#### Data to process
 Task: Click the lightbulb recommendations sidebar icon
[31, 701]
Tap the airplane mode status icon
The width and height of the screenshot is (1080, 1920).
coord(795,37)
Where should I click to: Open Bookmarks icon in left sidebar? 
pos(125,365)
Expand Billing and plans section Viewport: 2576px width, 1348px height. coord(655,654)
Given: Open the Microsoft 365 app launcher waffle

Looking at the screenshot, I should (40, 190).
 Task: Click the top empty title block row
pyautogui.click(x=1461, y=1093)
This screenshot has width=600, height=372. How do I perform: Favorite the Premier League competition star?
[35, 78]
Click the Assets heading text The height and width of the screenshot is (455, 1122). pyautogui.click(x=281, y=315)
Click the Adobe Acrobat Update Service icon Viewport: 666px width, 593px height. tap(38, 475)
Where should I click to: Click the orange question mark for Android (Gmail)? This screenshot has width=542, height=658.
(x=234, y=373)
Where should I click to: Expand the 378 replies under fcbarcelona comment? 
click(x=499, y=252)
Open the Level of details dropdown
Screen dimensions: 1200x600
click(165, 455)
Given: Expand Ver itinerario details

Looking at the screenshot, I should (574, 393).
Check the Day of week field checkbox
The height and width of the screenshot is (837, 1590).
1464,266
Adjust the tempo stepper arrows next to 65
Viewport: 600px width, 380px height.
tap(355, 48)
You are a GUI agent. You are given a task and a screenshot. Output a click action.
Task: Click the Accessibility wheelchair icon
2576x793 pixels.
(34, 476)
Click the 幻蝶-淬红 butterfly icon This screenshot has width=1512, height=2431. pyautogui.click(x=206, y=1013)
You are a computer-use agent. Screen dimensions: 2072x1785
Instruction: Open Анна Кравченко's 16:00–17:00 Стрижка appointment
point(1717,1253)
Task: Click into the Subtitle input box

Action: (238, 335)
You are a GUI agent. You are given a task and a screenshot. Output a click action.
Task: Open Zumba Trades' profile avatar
########
Instructions to follow. Output every line of the rows above as a JSON list of strings, one string per line, skipping blank lines.

In response.
[
  " Task: Click the lightbulb recommendations sidebar icon",
  "[31, 701]",
  "Tap the airplane mode status icon",
  "The width and height of the screenshot is (1080, 1920).",
  "coord(795,37)",
  "Where should I click to: Open Bookmarks icon in left sidebar? ",
  "pos(125,365)",
  "Expand Billing and plans section Viewport: 2576px width, 1348px height. coord(655,654)",
  "Given: Open the Microsoft 365 app launcher waffle",
  "Looking at the screenshot, I should (40, 190).",
  " Task: Click the top empty title block row",
  "pyautogui.click(x=1461, y=1093)",
  "This screenshot has width=600, height=372. How do I perform: Favorite the Premier League competition star?",
  "[35, 78]",
  "Click the Assets heading text The height and width of the screenshot is (455, 1122). pyautogui.click(x=281, y=315)",
  "Click the Adobe Acrobat Update Service icon Viewport: 666px width, 593px height. tap(38, 475)",
  "Where should I click to: Click the orange question mark for Android (Gmail)? This screenshot has width=542, height=658.",
  "(x=234, y=373)",
  "Where should I click to: Expand the 378 replies under fcbarcelona comment? ",
  "click(x=499, y=252)",
  "Open the Level of details dropdown",
  "Screen dimensions: 1200x600",
  "click(165, 455)",
  "Given: Expand Ver itinerario details",
  "Looking at the screenshot, I should (574, 393).",
  "Check the Day of week field checkbox",
  "The height and width of the screenshot is (837, 1590).",
  "1464,266",
  "Adjust the tempo stepper arrows next to 65",
  "Viewport: 600px width, 380px height.",
  "tap(355, 48)",
  "You are a GUI agent. You are given a task and a screenshot. Output a click action.",
  "Task: Click the Accessibility wheelchair icon",
  "2576x793 pixels.",
  "(34, 476)",
  "Click the 幻蝶-淬红 butterfly icon This screenshot has width=1512, height=2431. pyautogui.click(x=206, y=1013)",
  "You are a computer-use agent. Screen dimensions: 2072x1785",
  "Instruction: Open Анна Кравченко's 16:00–17:00 Стрижка appointment",
  "point(1717,1253)",
  "Task: Click into the Subtitle input box",
  "Action: (238, 335)",
  "You are a GUI agent. You are given a task and a screenshot. Output a click action.",
  "Task: Open Zumba Trades' profile avatar"
]